• The “EASA” and “non-EASA” classifications

    Aircraft are divided into two areas for licensing and airworthiness purposes:

    • EASA aircraft; and
    • non-EASA aircraft

    Non-EASA aircraft are also known as ‘Annex II’ aircraft, as they are listed in Annex II to the Basic Regulation, the European legislation which is the source of requirements for pilot licences.

    This classification applies to types of aircraft, not individual aircraft. For example, the Cessna 172N type of aircraft is classed as an EASA aircraft, so any particular Cessna 172N is an EASA aircraft.

    Meanwhile, the De Havilland Chipmunk T10 is classed as a non-EASA aircraft, so any particular De Havilland Chipmunk T10 is a non-EASA aircraft.

    EASA aircraft fall under the regulations of the European Aviation Safety Agency (EASA), while non-EASA aircraft are regulated by national aviation authorities. The CAA is the national aviation authority in the UK.

    Many more aircraft are classified as EASA than non-EASA. We maintain a list of non-EASA aircraft for ease of reference.

    Reasons for classification

    The classification is based on various technical aspects of the aircraft type in question, such as its complexity and the age of its design. It is not based on where an aircraft was manufactured or is registered.

    Many aircraft in Europe are classed as EASA aircraft wherever they have been manufactured or are registered. This includes many of the types commonly found at flying schools – like the Cessna range, the Piper PA-28s and PA-38s, Cirrus etc.

    A detailed and comprehensive list of aircraft types classed as EASA aircraft is available on the EASA website. View the list on the EASA website.

    Alternatively, you can look up a particular aircraft on our registration database, G-INFO.

    EASA and non-EASA licences

    In the UK, if you hold an EASA licence you will be able to fly:

    • EASA aircraft and
    • UK-registered non-EASA aircraft

    as long as the aircraft type is covered by the ratings included in your licence. More information about ratings.

    If you hold a UK national licence, you will be able to fly UK-registered non-EASA aircraft, as long as the aircraft type is covered by the ratings included in your licence.
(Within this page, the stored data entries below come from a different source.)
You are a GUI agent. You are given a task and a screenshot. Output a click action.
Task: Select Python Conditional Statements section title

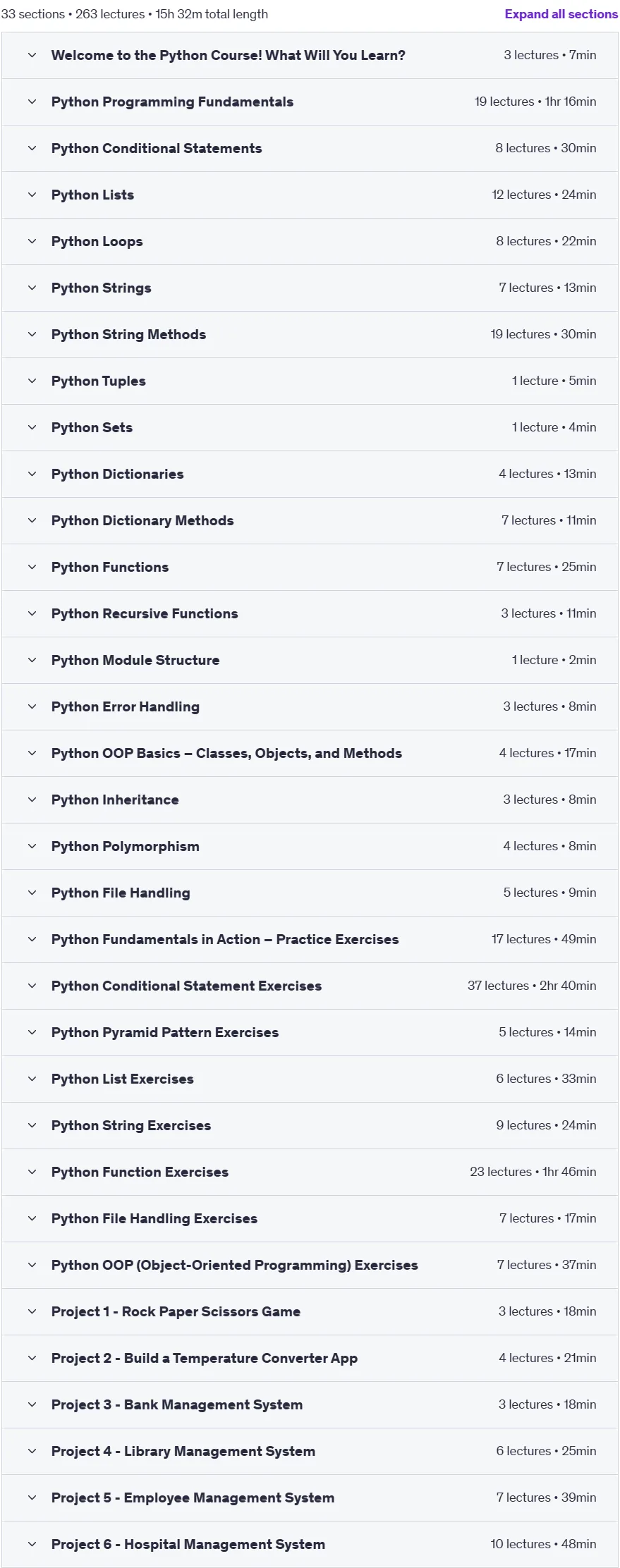(157, 148)
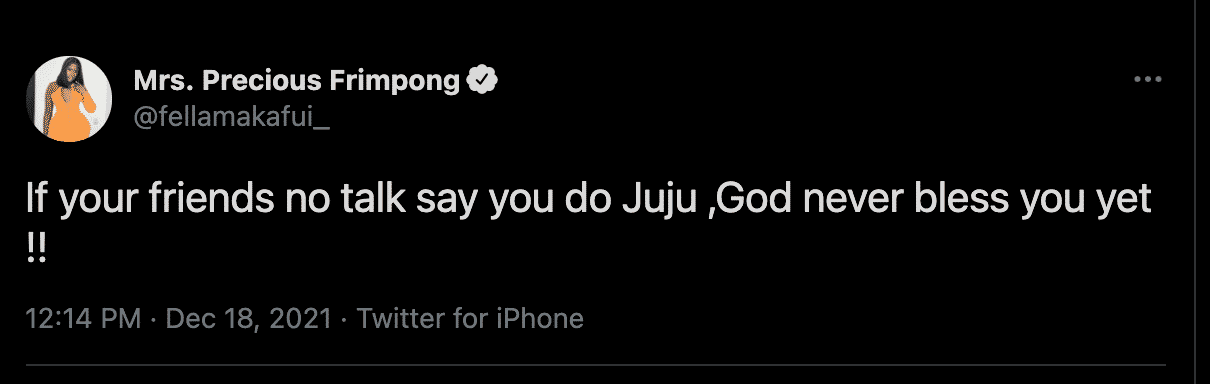The width and height of the screenshot is (1210, 384).
Task: Open the profile avatar picture
Action: [68, 99]
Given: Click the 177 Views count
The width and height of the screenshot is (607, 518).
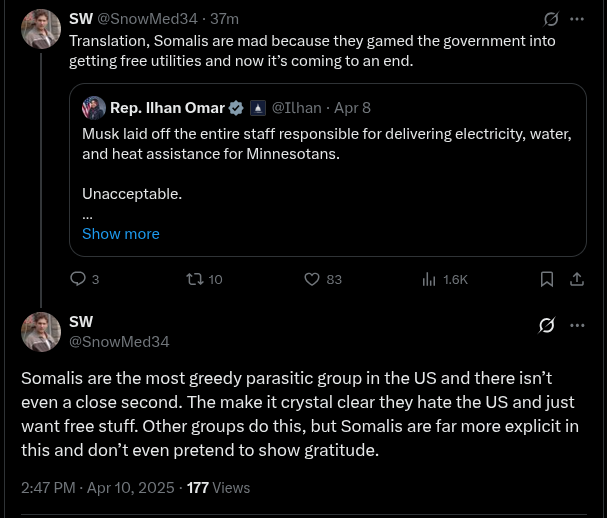Looking at the screenshot, I should pyautogui.click(x=218, y=487).
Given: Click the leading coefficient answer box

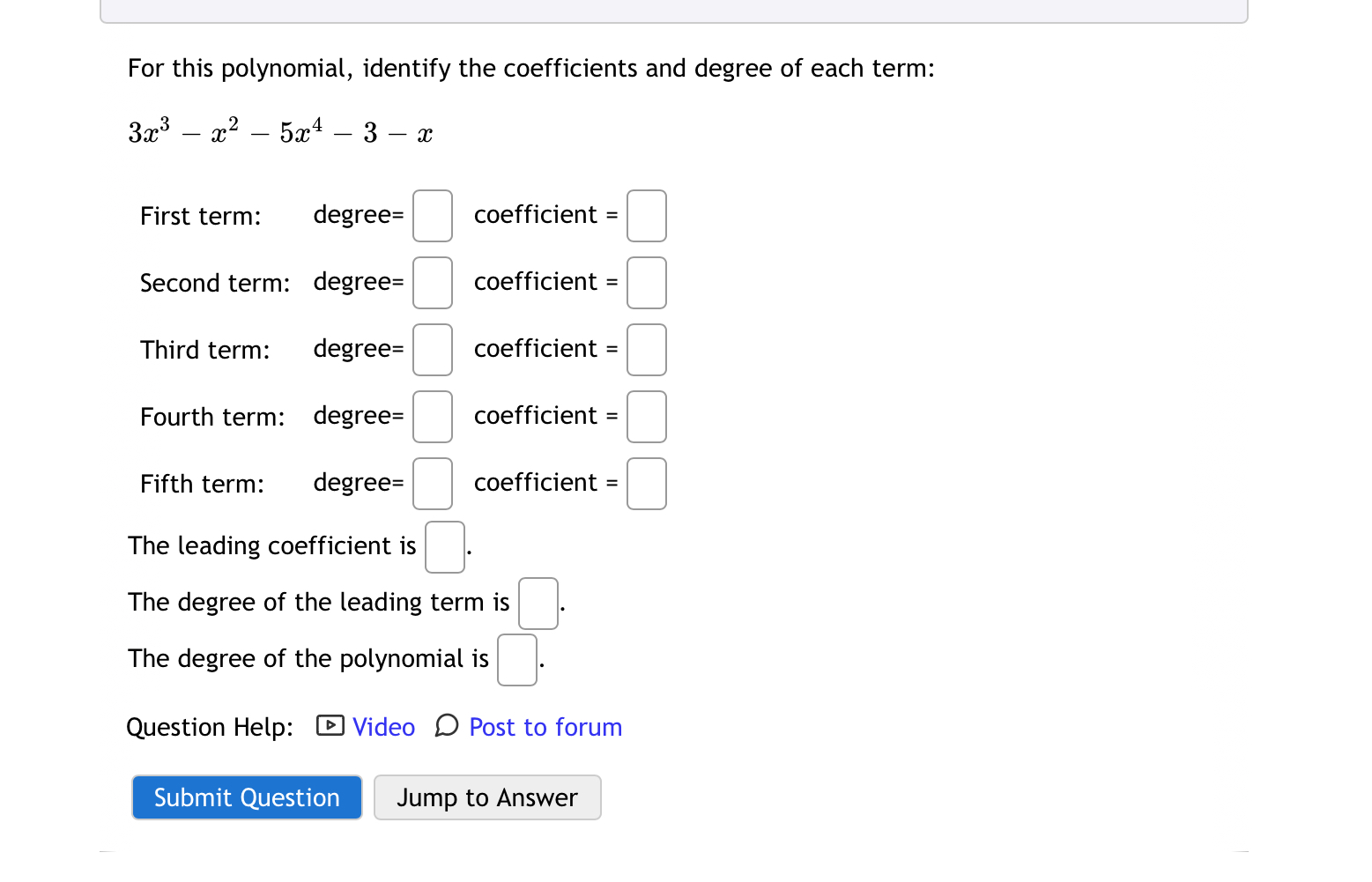Looking at the screenshot, I should [x=444, y=546].

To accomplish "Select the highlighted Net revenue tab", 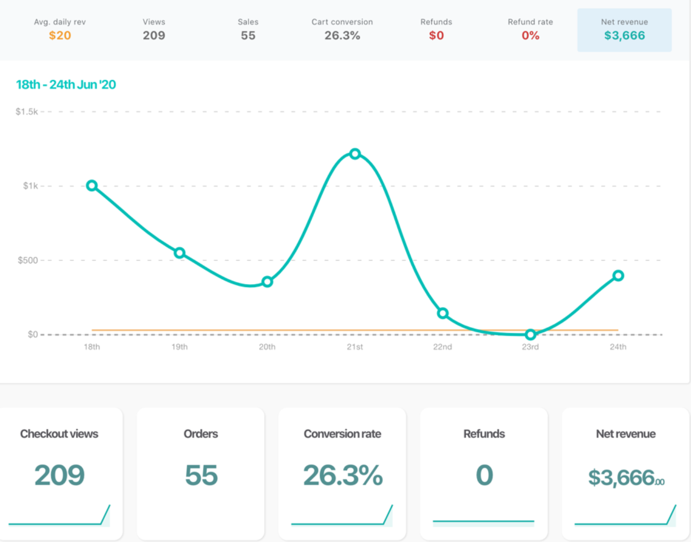I will pos(625,29).
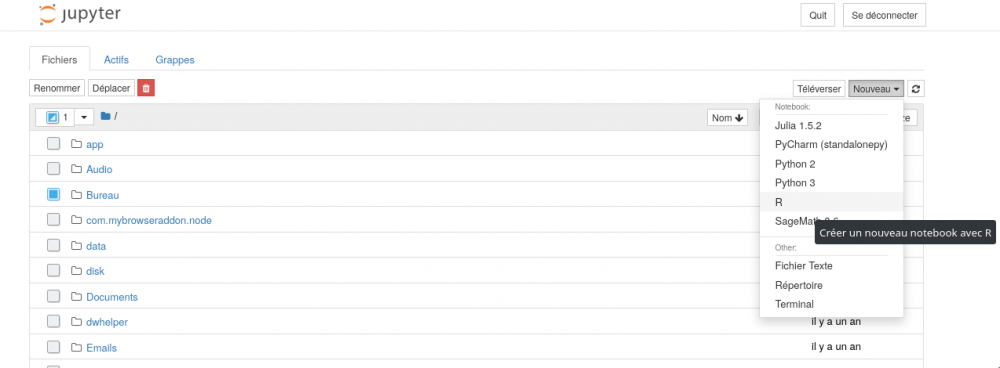Screen dimensions: 1000x368
Task: Click the folder icon beside Emails
Action: (77, 348)
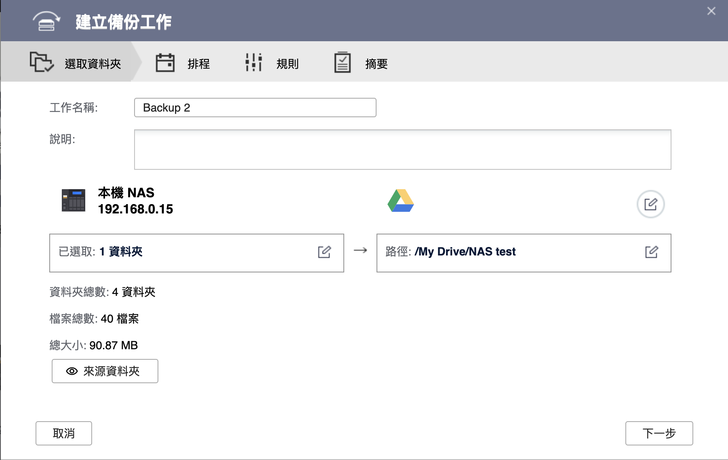Open the 摘要 step tab

376,64
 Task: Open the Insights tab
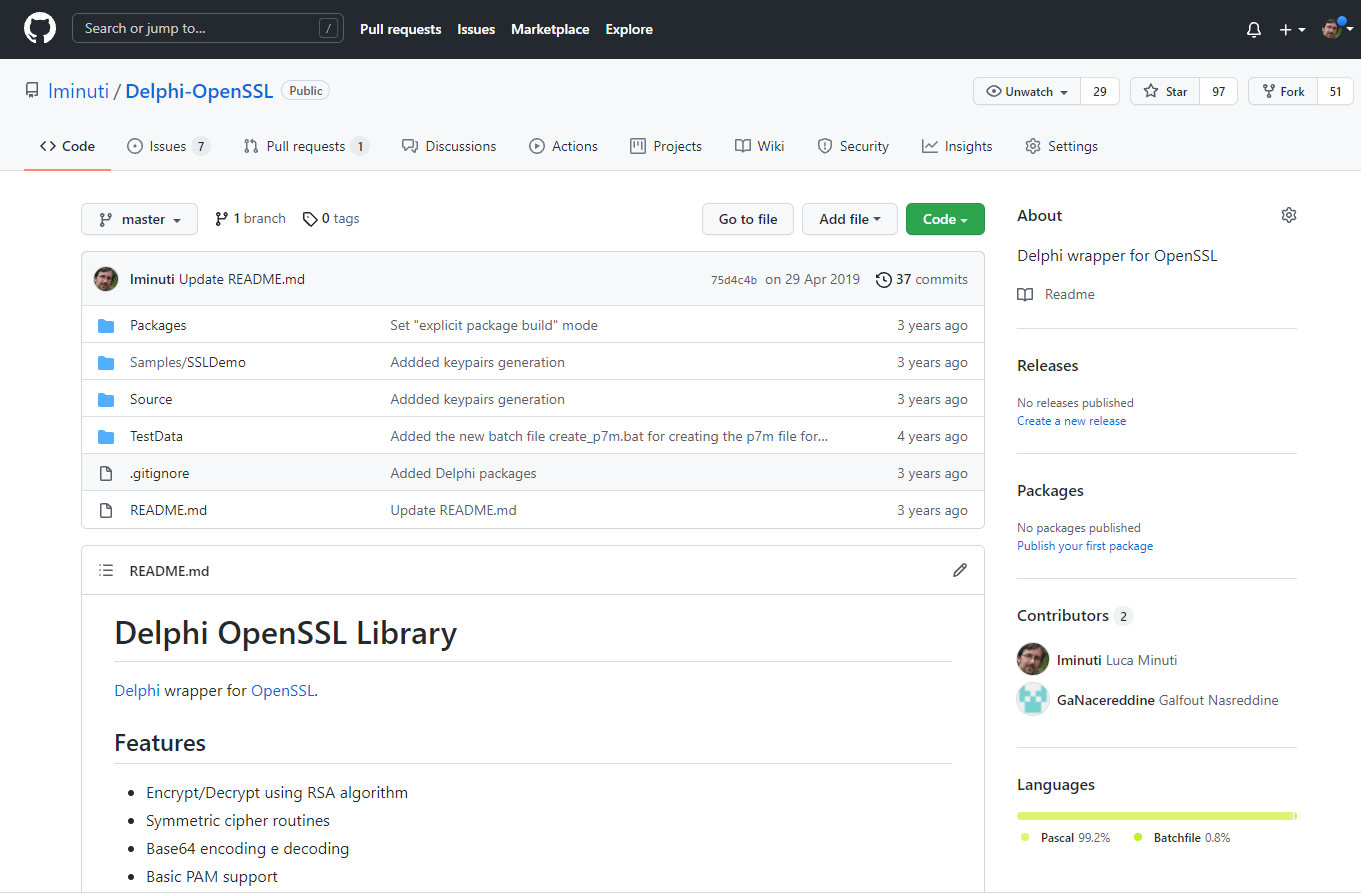click(x=957, y=146)
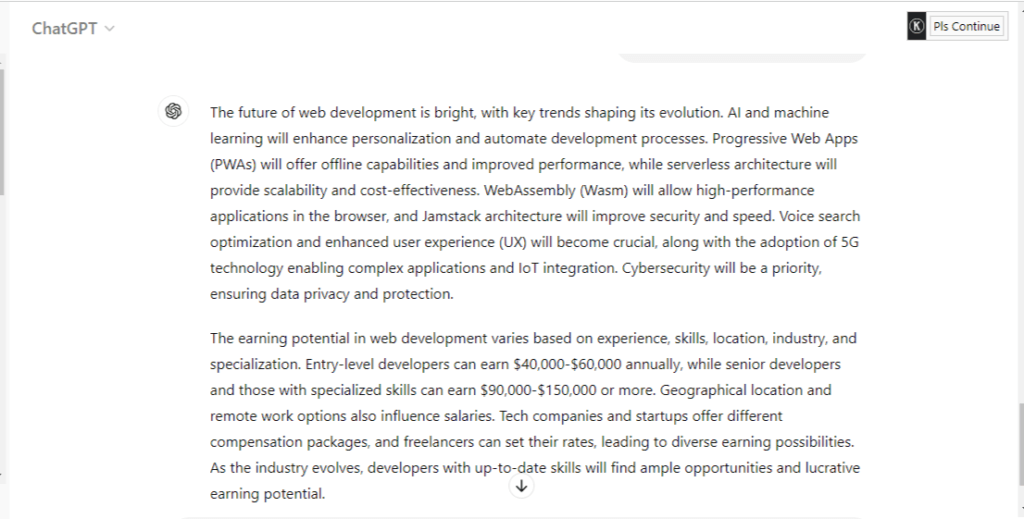Open the ChatGPT model selector
The height and width of the screenshot is (519, 1024).
(73, 28)
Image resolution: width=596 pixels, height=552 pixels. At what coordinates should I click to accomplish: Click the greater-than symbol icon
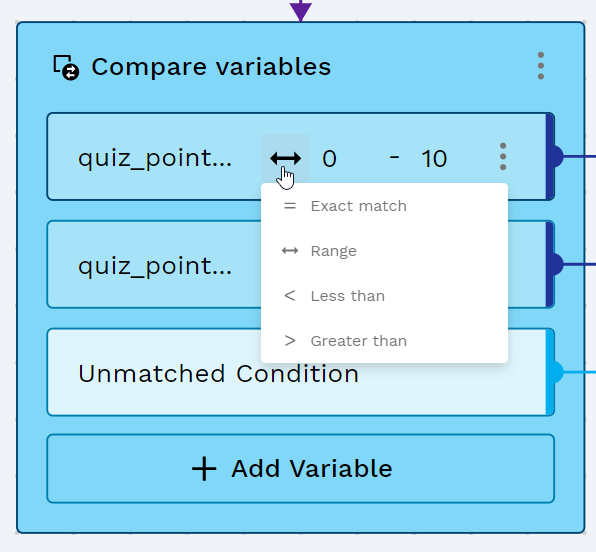[290, 341]
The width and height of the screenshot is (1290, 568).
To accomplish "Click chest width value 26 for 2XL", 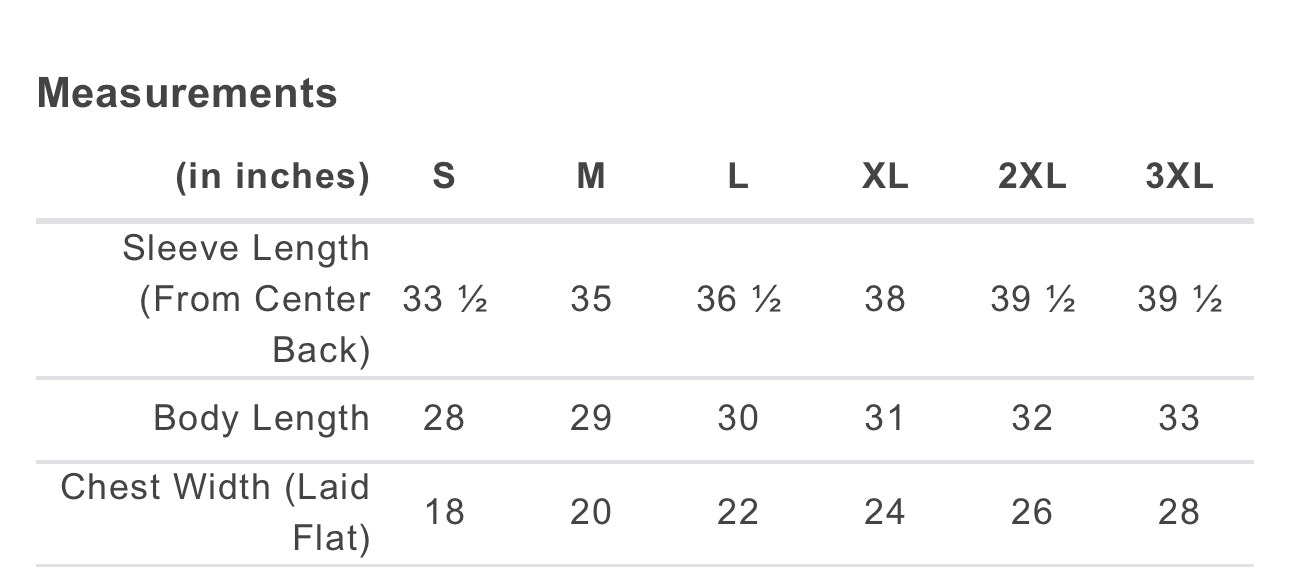I will click(x=1032, y=512).
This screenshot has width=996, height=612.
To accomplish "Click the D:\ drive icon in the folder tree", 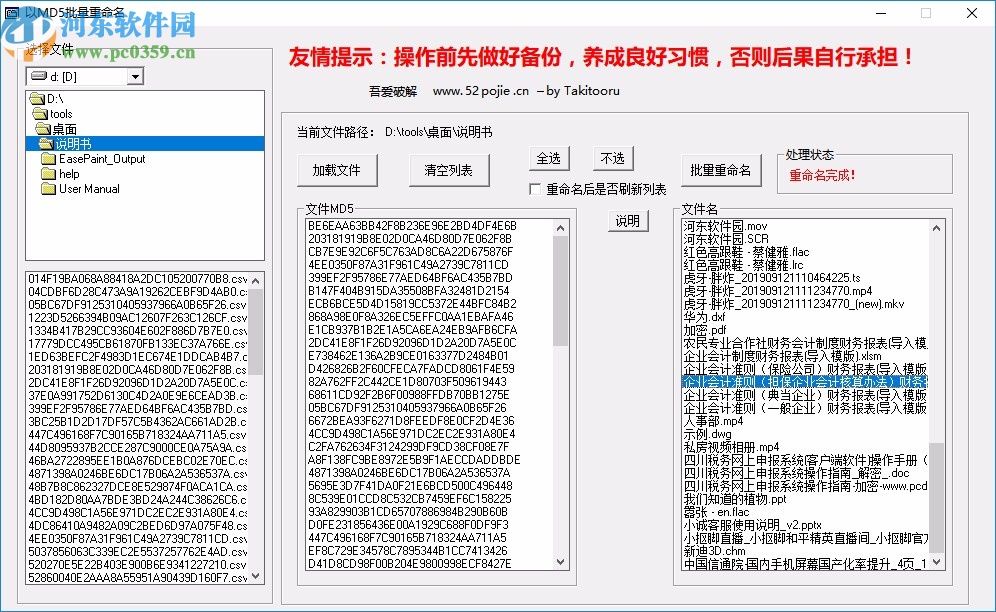I will 36,100.
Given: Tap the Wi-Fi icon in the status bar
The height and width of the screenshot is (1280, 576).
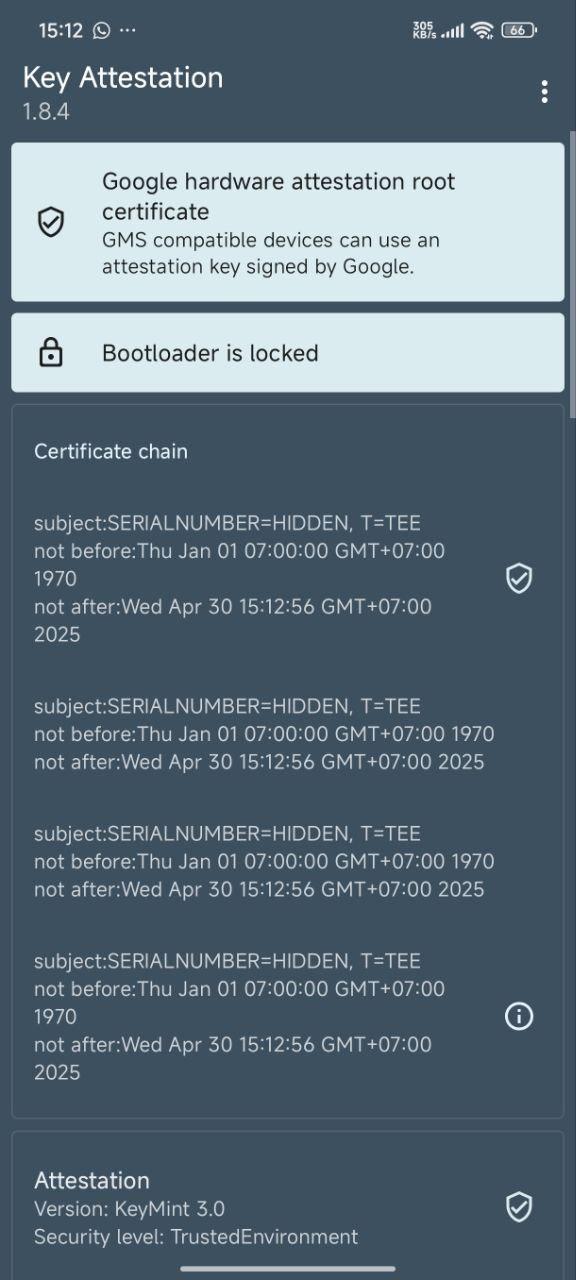Looking at the screenshot, I should [x=483, y=30].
A UK national licence will not permit you to fly EASA aircraft.

    I hold a UK national licence... I hold an EASA licence...
    ...can I fly EASA aircraft? No, you will need an EASA licence instead. Yes, as long as you hold the appropriate rating on your licence
    ...can I fly non-EASA aircraft? Yes, as long as you hold the appropriate rating on your licence and the aircraft is registered in the UK Yes, as long as you hold the appropriate rating on your licence and the aircraft is registered in the UK

    For example: The Cessna 172 is an EASA aircraft. The Tiger Moth is a non-EASA aircraft. Both are single engine piston aircraft. So if you hold an EASA licence such as the PPL(A) or LAPL(A) that allows you to fly with a single-engine piston rating, then you can fly both the Cessna 172 (EASA) and the Tiger Moth (non-EASA). However, if you hold a non-EASA national licence, such as the UK NPPL(SSEA), then you can only fly the Tiger Moth.

    However, in order to fly certain non-EASA aircraft you will need specific UK national type ratings, which can only be issued onto a UK national licence and not onto an EASA licence.